When TNR is performed for oncological reasons, local flaps harvested from the face often transfer irradiated tissues, making them inadequate or unavailable for the repair of major nasal defects, and supporting the use of free flaps harvested from unirradiated areas [9]. Alloplastic material are a valid option since autologous grafts are more prone to complication in irradiated tissues [10]. In head and neck oncology, biomaterials are seen as a promising way to improve reconstruction outcomes and limit treatment morbidity [11, 12]. We herein describe the first cases of TNR in irradiated tissue with a fully 3D-printed integrated biomaterial via a staged surgery.
2. Methods
2.1. Planning and Bioprosthesis Design
The patients’ CT-scans were uploaded by the surgeon on Cerhum’s secured web-based platform (Link) used for communication and planning. The DICOM files were used to segment the patients’ bones and soft tissues as a base for future design discussions. In one case, the nose was already distorted by the disease in the initial CT-scan, so the patients’ epithesis was also scanned and segmented. The shape of the implant was designed to match the anatomical structure of a nose. Fixation holes were added to create channels for future attachment of the implant to soft tissues i.e., one in the dorsum, one in the columella, and one on each nasal ala. Then, three-dimensional gyroid porosities were implemented in the final volume using Autodesk Netfabb software, resulting in an implant with a porosity of approximately 64.5±5.2% [13, 14]. Pore size was designed with a diameter of 700 to 900 microns to allow sufficient space for vascularization and optimal hydrophilicity [13, 14].

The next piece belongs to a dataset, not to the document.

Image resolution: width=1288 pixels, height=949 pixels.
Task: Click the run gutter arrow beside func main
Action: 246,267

2.2. Slurry Preparation (3D-Printing Material)
The photopolymerizable slurry was prepared by mixing hydroxyapatite powder with a photopolymerizable resin mixture. The resin was obtained by combining three types of additives: dispersants, photoinitiators, and acrylic monomers. The mixture was then processed in a three-roll mill to reduce the size of the agglomerates and to better homogenize the slurry. The resulting solid loading obtained was ≈50% [15].
2.3. 3D-Printing
The implant was produced using a V6000 stereolithography (VAT Photopolymerisation) machine by Prodways (Figure 1A). During the process, the slurry was spread on the working area in thin layers of 50 μm. After spreading each layer, a 345 nm UV light beam scanned the paste surface according to the CAD file slices in order to photopolymerize the layer of the part. Thus, the 3D shape of the implant was created layer-by-layer by photocuring of the paste material. The implants were then subjected to a high-temperature thermal cycle to remove the resin and densify the ceramic [16]. Finally, implant conformity was checked using a GOM scanner 3D-Atos Core 135. The resulting material is composed of 100% non-resorbable hydroxyapatite according to X-RAY diffractometry following the ISO 13779-3 : 2018 standard and presents microporosity and surface roughness that promotes cellular adhesion [14].

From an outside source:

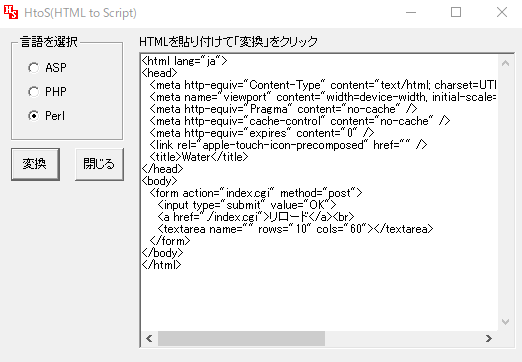Minimize the HtoS window
This screenshot has height=362, width=522.
[411, 13]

2.4. Surgery (Final Surgical Technique)
The surgical technique was gradually refined with the learning curve of the three first patients. We herein describe the final surgical technique, applied to the patient A, and recommended for its better outcomes. The patients gave their informed consent for the surgeries and the publication of this manuscript. TNR was planned into two procedures under general anesthesia and in the meantime some touch-up surgeries on the forearm, under local anesthesia.

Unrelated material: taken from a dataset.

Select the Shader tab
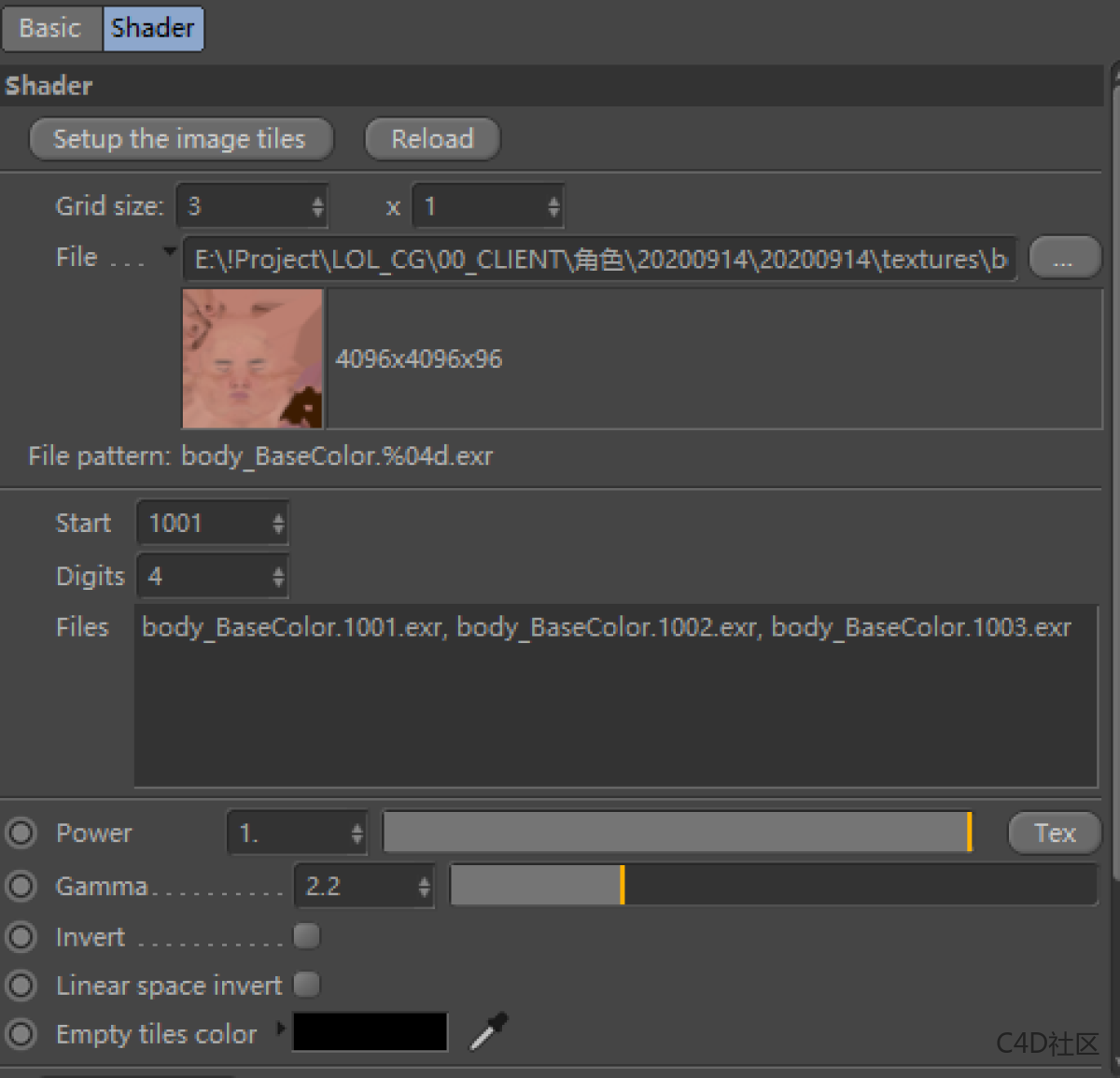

During the first stage, the biomaterial was fostered on the forearm, which served as a bioreactor (Figures 1B & 1C). Then, 2.0 Ethilon® nylon sutures are passed through the fixation holes of the bioprosthesis (one in the dorsum, one in the columella, and one on each nasal ala), through the skin paddle, and tied in order to locate these structures during the next surgery under general anesthesia. The biomaterial is then entirely wrapped within the flap, without modeling it. A partial-thickness skin graft was used to cover the donor site. Implant colonization was controlled clinically, i.e., absence of biomaterial exposure. The second stage involved surgeries under local or no anesthesia, exclusively on the forearm (Figure 1D). The nostrils were perforated to make them permeable. Subsequent surgeries were performed to calibrate the nasal cavities and ensure that the biomaterial was not exposed and properly colonized by granulation tissue. Incisions and sutures were performed to refine the esthetic subunits of the nose, such as the nasal alae and dorsum.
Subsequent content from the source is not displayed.